> [What to do]:
Set down exactly the entries below, beginning at their first line and ending at the line with "Click the 4K".

> [Exercise data]:
_ _ _

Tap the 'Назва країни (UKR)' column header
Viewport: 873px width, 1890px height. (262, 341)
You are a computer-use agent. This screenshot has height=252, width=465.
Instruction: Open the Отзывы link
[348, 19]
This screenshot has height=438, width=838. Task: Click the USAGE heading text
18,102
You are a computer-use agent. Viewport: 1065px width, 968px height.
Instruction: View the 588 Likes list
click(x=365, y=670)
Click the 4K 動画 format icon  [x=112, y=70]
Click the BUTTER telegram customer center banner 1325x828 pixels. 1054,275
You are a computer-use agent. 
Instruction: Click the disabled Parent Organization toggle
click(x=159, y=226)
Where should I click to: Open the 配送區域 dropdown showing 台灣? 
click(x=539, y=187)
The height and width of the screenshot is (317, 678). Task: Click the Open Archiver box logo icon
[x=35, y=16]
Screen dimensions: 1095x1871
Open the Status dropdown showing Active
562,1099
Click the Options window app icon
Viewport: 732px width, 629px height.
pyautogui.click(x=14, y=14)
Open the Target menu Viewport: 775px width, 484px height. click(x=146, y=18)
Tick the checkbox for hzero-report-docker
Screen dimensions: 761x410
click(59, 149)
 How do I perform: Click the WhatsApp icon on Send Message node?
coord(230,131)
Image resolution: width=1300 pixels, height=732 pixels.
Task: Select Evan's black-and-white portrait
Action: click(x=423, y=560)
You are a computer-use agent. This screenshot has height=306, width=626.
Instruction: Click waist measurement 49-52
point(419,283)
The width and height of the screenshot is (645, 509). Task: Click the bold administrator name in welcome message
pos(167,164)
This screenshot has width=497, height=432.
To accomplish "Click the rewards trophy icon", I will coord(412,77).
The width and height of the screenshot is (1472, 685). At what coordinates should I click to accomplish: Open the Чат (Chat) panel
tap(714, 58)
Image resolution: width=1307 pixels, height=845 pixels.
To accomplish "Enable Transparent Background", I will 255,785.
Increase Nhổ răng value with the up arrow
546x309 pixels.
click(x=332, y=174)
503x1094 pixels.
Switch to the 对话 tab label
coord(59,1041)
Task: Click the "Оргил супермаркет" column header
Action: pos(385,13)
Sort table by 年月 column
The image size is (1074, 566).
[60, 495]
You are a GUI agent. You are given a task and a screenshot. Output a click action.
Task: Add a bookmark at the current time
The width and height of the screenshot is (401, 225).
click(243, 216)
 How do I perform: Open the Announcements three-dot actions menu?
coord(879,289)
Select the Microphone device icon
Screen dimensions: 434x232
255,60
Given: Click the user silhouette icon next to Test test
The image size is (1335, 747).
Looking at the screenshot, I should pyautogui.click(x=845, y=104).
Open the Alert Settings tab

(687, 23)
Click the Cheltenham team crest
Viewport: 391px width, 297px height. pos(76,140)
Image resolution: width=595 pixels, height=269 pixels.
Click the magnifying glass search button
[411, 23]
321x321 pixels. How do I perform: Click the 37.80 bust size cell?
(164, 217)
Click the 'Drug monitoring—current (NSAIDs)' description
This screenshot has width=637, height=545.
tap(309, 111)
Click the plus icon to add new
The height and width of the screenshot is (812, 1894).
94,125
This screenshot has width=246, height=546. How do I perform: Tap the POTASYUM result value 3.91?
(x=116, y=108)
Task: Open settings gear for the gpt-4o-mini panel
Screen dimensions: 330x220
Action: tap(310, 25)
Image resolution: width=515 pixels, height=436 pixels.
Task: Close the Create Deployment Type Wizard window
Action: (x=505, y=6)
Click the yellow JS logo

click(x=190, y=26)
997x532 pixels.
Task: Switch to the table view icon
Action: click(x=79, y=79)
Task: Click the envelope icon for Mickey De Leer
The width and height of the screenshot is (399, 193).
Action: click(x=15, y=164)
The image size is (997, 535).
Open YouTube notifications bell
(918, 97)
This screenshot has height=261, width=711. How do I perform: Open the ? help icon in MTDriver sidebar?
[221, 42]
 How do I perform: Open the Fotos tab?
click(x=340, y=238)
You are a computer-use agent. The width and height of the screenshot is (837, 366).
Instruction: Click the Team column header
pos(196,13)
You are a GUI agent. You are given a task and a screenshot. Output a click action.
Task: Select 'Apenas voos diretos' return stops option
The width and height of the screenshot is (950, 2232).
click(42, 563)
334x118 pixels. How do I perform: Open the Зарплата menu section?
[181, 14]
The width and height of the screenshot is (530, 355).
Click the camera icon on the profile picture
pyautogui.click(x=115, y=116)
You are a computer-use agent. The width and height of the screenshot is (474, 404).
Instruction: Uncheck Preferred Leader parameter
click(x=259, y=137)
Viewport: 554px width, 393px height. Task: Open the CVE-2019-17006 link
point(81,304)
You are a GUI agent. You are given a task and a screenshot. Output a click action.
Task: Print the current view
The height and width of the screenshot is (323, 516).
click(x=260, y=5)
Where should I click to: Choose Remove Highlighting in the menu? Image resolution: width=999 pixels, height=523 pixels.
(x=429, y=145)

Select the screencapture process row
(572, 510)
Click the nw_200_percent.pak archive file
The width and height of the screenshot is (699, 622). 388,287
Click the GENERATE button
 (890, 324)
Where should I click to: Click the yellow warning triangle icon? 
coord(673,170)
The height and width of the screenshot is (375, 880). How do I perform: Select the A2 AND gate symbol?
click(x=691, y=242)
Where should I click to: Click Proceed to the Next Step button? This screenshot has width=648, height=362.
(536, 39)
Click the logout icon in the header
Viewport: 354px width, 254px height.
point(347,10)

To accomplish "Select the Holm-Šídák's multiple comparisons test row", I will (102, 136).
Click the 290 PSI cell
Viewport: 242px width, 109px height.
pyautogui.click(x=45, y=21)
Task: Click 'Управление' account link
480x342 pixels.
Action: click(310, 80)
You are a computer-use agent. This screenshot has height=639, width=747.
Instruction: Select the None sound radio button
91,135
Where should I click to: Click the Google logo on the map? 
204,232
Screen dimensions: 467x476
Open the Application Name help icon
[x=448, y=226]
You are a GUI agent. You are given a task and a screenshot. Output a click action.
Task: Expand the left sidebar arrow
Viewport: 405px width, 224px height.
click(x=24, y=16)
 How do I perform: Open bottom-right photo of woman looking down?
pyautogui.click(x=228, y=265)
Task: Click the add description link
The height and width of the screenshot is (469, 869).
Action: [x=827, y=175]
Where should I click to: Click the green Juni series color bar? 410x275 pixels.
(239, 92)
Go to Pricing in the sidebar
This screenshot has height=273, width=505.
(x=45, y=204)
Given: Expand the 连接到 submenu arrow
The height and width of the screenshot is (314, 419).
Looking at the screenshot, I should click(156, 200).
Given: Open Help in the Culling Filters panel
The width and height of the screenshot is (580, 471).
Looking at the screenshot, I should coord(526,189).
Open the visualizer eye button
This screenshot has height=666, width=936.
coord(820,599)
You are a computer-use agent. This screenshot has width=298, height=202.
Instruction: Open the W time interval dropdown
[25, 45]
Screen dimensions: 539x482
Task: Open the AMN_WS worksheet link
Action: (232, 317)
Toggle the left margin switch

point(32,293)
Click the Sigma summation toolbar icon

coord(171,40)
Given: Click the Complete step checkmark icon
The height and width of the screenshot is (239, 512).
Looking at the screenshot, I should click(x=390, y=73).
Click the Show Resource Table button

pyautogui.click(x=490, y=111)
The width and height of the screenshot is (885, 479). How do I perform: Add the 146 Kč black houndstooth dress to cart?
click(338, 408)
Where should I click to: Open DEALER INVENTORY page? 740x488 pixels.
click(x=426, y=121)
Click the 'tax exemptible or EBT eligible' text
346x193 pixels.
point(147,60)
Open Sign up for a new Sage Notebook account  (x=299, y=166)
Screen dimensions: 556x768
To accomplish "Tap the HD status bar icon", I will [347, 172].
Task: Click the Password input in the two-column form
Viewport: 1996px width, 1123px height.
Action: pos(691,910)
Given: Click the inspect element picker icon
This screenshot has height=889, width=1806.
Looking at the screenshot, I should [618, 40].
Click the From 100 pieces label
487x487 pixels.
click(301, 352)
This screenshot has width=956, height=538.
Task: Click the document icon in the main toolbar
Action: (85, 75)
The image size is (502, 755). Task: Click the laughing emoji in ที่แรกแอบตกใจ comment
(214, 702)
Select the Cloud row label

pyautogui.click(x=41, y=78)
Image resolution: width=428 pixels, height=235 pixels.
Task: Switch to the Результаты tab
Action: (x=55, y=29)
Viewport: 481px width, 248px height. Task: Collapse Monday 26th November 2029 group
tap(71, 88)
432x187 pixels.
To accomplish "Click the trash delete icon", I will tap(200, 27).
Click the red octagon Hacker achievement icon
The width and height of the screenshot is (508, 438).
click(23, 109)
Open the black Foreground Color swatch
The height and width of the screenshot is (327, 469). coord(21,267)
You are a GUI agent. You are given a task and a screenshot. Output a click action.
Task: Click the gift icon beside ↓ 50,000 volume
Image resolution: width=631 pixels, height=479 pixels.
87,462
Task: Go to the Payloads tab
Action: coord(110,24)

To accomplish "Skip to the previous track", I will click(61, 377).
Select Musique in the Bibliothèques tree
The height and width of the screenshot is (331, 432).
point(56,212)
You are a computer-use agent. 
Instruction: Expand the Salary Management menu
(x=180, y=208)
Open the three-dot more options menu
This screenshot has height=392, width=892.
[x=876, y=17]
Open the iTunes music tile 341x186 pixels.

_ _ _

> [Answer space]:
Tap the 'Назва країни (UKR)' column header
Viewport: 873px width, 1890px height. (262, 341)
You are a computer-use agent. This screenshot has height=252, width=465.
Instruction: Open the Отзывы link
[348, 19]
This screenshot has height=438, width=838. Task: Click the USAGE heading text
18,102
You are a computer-use agent. Viewport: 1065px width, 968px height.
Instruction: View the 588 Likes list
click(x=365, y=670)
Click the 4K 動画 format icon  [x=112, y=70]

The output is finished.